I rolled over so we were facing each other and gave you a soft kiss. “Of course I understand,” I whispered, before sleep pulled me under.

But I didn’t really get what you meant or know how far it would take you. That it would bring you to here, to this moment. I was drunk and tired and finally in your arms, the way I’d imagined so many times. I would have agreed to anything you asked just then.





viii



You did quit your job, of course, to take photography classes. And we kept seeing each other, our physical connection getting even stronger the more time we spent together, finding solace, hope, strength, in each other’s embraces. We undressed in restaurant bathrooms because we couldn’t wait until we were home. We crushed each other against the sides of buildings, bricks digging into shoulders as our lips met. We took picnics to the park, complete with apple juice bottles full of white wine, and then lay together breathing in the scent of the dirt and the fresh-cut grass and each other.

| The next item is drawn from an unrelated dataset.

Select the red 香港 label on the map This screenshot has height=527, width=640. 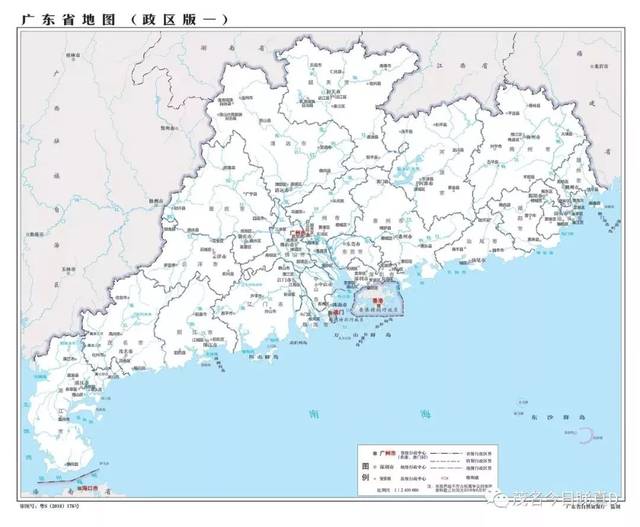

“I want to know more about your dad,” I said, a few months after we reconnected, walking eyes-open into a fault line, willing to risk the earthquake.

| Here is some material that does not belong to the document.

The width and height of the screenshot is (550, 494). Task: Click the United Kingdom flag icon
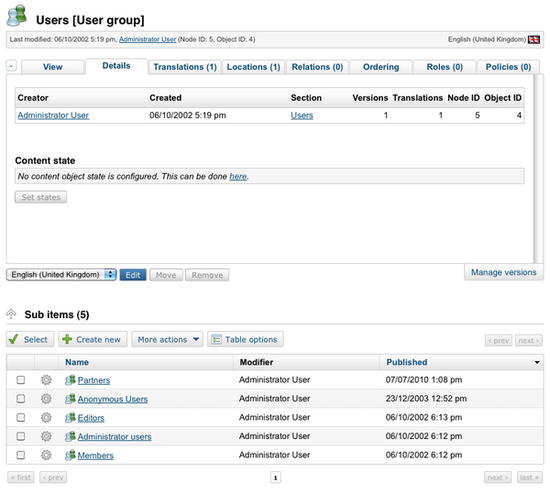click(534, 40)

“Not much to tell,” you answered, shifting so my head rested on your chest instead of your arm. Your voice was still light, but I could feel your muscles tense. “He’s an asshole.”

“An asshole how?” I asked, turning so I could wrap an arm around your stomach, holding you closer. Sometimes I got this feeling that we’d never be close enough. I wanted to climb inside your skin, inside your mind, so I could know all there was to know about you.

“My dad was . . . unpredictable,” you said slowly, as if choosing that word with the utmost care. “Once I was big enough, I protected my mom.”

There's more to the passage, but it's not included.